The Massachusetts Appeals Court just issued its decision in Moronta v Nationstar Mortgage. The case arose when a borrower whose home had been foreclosed and who was then being evicted, counter-claimed on several grounds, including a consumer protection violation claim under MGL c.93A that the lender knew or should have known that the borrower would be unable to repay the loan that was granted. The trial court granted Nationstar's motion for summary judgment on the grounds that there was no issue of material fact and that Nationstar was entitled to judgment as a matter of law. The Appeals Court disagreed and returned the case to the trial court for further action.
The Appeals Court held that there was a "genuine issue of material fact whether [lender] should have recognized at the outset that borrower was unlikely to be able to repay the refinanced loans at issue" which is the standard set by the Supreme Judicial Court for finding a violation of 93A.

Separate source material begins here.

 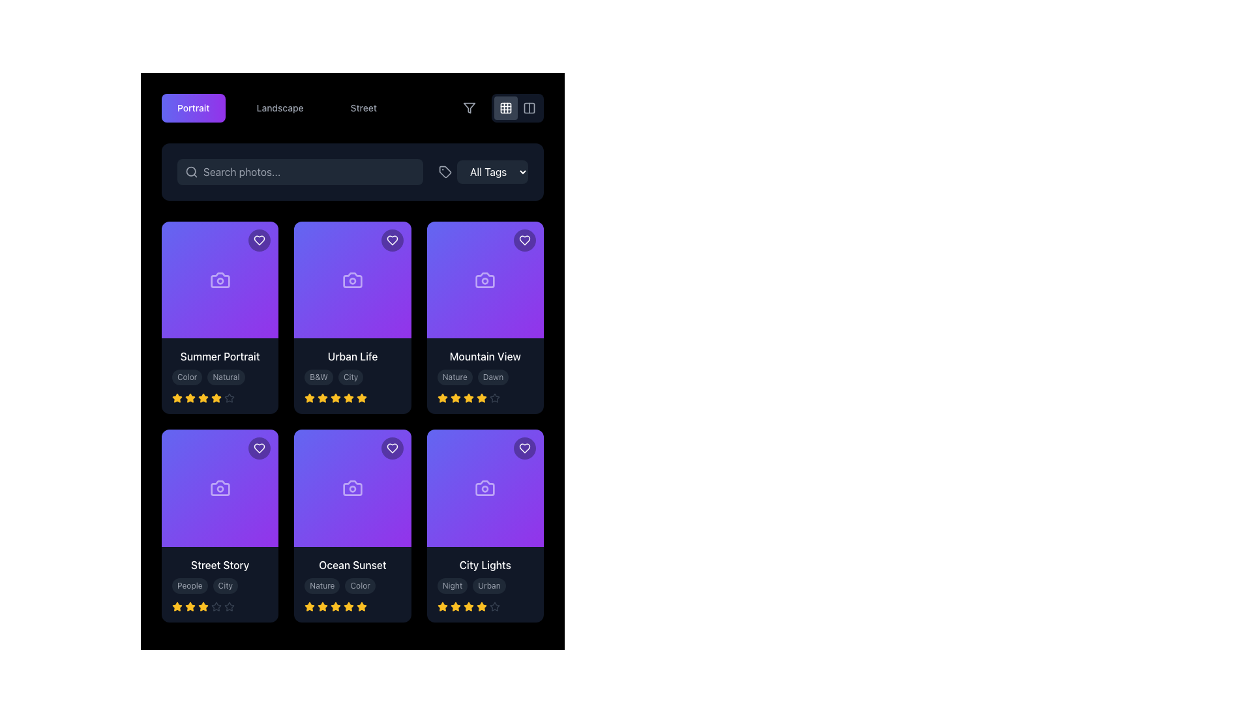 What do you see at coordinates (488, 585) in the screenshot?
I see `the oval-shaped badge labeled 'Urban', which is located in the third card of the second row under the 'City Lights' heading, positioned to the right of the 'Night' tag` at bounding box center [488, 585].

The decision is worth reading if only for background on how the mortgage industry worked during the boom years. The Appeals Court latched onto the terms of the new loan intended to "rescue" the borrower from the terms of the initial loan of which he was in default. The new loan was for 30 years, but the payments were amortized over 50 to reduce the monthly payment amount. This left a balloon payment due at the end of 30 years equal to 90% of the amount of the initial indebtedness, despite the borrower having payed 30 years of monthly payments. While the Appeals Court did not rule that this was a 93A violation as a matter of law, it did say it created a question of fact that was appropriate for further judicial inquiry.